• Try it:
Exactly as they stand, the data below are to be printed again.

• Source data:

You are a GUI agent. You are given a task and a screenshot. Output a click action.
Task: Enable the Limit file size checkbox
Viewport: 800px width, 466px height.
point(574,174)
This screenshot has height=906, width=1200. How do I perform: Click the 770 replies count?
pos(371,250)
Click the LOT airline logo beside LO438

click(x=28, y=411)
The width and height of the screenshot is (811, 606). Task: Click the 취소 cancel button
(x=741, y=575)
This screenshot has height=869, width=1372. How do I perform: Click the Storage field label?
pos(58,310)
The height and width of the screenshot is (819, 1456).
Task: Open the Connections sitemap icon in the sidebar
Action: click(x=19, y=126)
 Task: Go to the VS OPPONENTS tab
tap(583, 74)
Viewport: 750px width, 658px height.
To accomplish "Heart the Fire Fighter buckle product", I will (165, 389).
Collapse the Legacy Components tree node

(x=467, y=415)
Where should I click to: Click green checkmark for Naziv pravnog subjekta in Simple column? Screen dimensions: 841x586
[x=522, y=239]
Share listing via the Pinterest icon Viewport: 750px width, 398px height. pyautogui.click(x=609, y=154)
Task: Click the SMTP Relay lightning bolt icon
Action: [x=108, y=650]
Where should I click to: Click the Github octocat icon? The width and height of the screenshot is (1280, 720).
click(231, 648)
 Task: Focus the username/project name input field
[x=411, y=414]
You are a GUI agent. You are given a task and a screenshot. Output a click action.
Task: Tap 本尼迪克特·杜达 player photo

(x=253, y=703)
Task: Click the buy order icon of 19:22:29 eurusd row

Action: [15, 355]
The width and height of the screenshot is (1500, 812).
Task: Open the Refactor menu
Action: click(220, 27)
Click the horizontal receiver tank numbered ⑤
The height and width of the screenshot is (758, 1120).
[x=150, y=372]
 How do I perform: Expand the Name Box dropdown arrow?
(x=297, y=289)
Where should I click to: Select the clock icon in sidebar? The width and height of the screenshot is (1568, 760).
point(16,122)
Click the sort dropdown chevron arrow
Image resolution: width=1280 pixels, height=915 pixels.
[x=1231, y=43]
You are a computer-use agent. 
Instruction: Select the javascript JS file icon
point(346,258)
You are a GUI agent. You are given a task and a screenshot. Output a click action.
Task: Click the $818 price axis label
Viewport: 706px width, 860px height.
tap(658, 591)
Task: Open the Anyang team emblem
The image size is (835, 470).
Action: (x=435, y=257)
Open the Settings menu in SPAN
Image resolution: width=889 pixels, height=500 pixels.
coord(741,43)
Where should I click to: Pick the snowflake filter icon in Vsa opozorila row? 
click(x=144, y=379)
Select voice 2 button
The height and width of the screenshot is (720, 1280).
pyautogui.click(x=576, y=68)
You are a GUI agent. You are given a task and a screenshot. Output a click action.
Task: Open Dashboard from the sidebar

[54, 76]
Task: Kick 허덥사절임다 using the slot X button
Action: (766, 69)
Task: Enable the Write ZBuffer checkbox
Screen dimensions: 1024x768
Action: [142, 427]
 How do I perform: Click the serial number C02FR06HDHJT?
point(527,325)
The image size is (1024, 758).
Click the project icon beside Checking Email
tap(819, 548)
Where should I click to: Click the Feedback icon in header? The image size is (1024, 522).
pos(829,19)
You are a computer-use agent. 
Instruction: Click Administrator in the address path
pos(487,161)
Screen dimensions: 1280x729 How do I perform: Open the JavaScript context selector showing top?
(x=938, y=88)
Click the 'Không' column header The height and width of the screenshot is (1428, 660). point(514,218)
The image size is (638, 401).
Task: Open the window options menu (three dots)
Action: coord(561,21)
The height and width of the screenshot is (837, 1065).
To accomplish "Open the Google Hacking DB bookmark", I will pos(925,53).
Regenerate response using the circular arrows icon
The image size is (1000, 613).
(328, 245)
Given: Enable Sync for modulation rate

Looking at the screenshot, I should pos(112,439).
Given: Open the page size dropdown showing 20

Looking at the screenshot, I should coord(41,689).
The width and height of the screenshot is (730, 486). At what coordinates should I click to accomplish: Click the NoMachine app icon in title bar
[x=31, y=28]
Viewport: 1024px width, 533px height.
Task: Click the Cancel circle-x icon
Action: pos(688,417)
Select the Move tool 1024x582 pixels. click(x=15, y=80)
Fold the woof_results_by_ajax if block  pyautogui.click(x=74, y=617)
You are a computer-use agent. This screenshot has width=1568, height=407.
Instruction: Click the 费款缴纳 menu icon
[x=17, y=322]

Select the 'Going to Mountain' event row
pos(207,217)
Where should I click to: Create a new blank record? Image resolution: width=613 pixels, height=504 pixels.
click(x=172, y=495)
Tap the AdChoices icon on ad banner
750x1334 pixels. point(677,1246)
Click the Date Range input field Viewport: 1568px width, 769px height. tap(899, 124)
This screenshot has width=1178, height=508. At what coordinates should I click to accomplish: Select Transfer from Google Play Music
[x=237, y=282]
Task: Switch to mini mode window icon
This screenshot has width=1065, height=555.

• Solution below:
You are a GUI agent. You are given a task and a screenshot. Output a click action.
Task: Enable the Limit file size checkbox
Viewport: 800px width, 466px height.
point(574,174)
This screenshot has height=906, width=1200. How do I perform: Click the 770 replies count?
pos(371,250)
Click the LOT airline logo beside LO438

click(x=28, y=411)
The width and height of the screenshot is (811, 606). Task: Click the 취소 cancel button
(x=741, y=575)
This screenshot has height=869, width=1372. How do I perform: Click the Storage field label?
pos(58,310)
The height and width of the screenshot is (819, 1456).
Task: Open the Connections sitemap icon in the sidebar
Action: click(x=19, y=126)
 Task: Go to the VS OPPONENTS tab
tap(583, 74)
Viewport: 750px width, 658px height.
To accomplish "Heart the Fire Fighter buckle product", I will (165, 389).
Collapse the Legacy Components tree node

(x=467, y=415)
Where should I click to: Click green checkmark for Naziv pravnog subjekta in Simple column? Screen dimensions: 841x586
[x=522, y=239]
Share listing via the Pinterest icon Viewport: 750px width, 398px height. pyautogui.click(x=609, y=154)
Task: Click the SMTP Relay lightning bolt icon
Action: [x=108, y=650]
Where should I click to: Click the Github octocat icon? The width and height of the screenshot is (1280, 720).
click(231, 648)
 Task: Focus the username/project name input field
[x=411, y=414]
You are a GUI agent. You are given a task and a screenshot. Output a click action.
Task: Tap 本尼迪克特·杜达 player photo

(x=253, y=703)
Task: Click the buy order icon of 19:22:29 eurusd row

Action: [15, 355]
The width and height of the screenshot is (1500, 812).
Task: Open the Refactor menu
Action: click(220, 27)
Click the horizontal receiver tank numbered ⑤
The height and width of the screenshot is (758, 1120).
[x=150, y=372]
 How do I perform: Expand the Name Box dropdown arrow?
(x=297, y=289)
Where should I click to: Select the clock icon in sidebar? The width and height of the screenshot is (1568, 760).
point(16,122)
Click the sort dropdown chevron arrow
Image resolution: width=1280 pixels, height=915 pixels.
[x=1231, y=43]
You are a computer-use agent. 
Instruction: Select the javascript JS file icon
point(346,258)
You are a GUI agent. You are given a task and a screenshot. Output a click action.
Task: Click the $818 price axis label
Viewport: 706px width, 860px height.
tap(658, 591)
Task: Open the Anyang team emblem
The image size is (835, 470).
Action: (x=435, y=257)
Open the Settings menu in SPAN
Image resolution: width=889 pixels, height=500 pixels.
coord(741,43)
Where should I click to: Pick the snowflake filter icon in Vsa opozorila row? 
click(x=144, y=379)
Select voice 2 button
The height and width of the screenshot is (720, 1280).
pyautogui.click(x=576, y=68)
You are a GUI agent. You are given a task and a screenshot. Output a click action.
Task: Open Dashboard from the sidebar

[54, 76]
Task: Kick 허덥사절임다 using the slot X button
Action: (766, 69)
Task: Enable the Write ZBuffer checkbox
Screen dimensions: 1024x768
Action: [142, 427]
 How do I perform: Click the serial number C02FR06HDHJT?
point(527,325)
The image size is (1024, 758).
Click the project icon beside Checking Email
tap(819, 548)
Where should I click to: Click the Feedback icon in header? The image size is (1024, 522).
pos(829,19)
You are a computer-use agent. 
Instruction: Click Administrator in the address path
pos(487,161)
Screen dimensions: 1280x729 How do I perform: Open the JavaScript context selector showing top?
(x=938, y=88)
Click the 'Không' column header The height and width of the screenshot is (1428, 660). point(514,218)
The image size is (638, 401).
Task: Open the window options menu (three dots)
Action: coord(561,21)
The height and width of the screenshot is (837, 1065).
To accomplish "Open the Google Hacking DB bookmark", I will pos(925,53).
Regenerate response using the circular arrows icon
The image size is (1000, 613).
(328, 245)
Given: Enable Sync for modulation rate

Looking at the screenshot, I should pos(112,439).
Given: Open the page size dropdown showing 20

Looking at the screenshot, I should coord(41,689).
The width and height of the screenshot is (730, 486). At what coordinates should I click to accomplish: Click the NoMachine app icon in title bar
[x=31, y=28]
Viewport: 1024px width, 533px height.
Task: Click the Cancel circle-x icon
Action: pos(688,417)
Select the Move tool 1024x582 pixels. click(x=15, y=80)
Fold the woof_results_by_ajax if block  pyautogui.click(x=74, y=617)
You are a computer-use agent. This screenshot has width=1568, height=407.
Instruction: Click the 费款缴纳 menu icon
[x=17, y=322]

Select the 'Going to Mountain' event row
pos(207,217)
Where should I click to: Create a new blank record? Image resolution: width=613 pixels, height=504 pixels.
click(x=172, y=495)
Tap the AdChoices icon on ad banner
750x1334 pixels. point(677,1246)
Click the Date Range input field Viewport: 1568px width, 769px height. tap(899, 124)
This screenshot has width=1178, height=508. At what coordinates should I click to accomplish: Select Transfer from Google Play Music
[x=237, y=282]
Task: Switch to mini mode window icon
This screenshot has width=1065, height=555.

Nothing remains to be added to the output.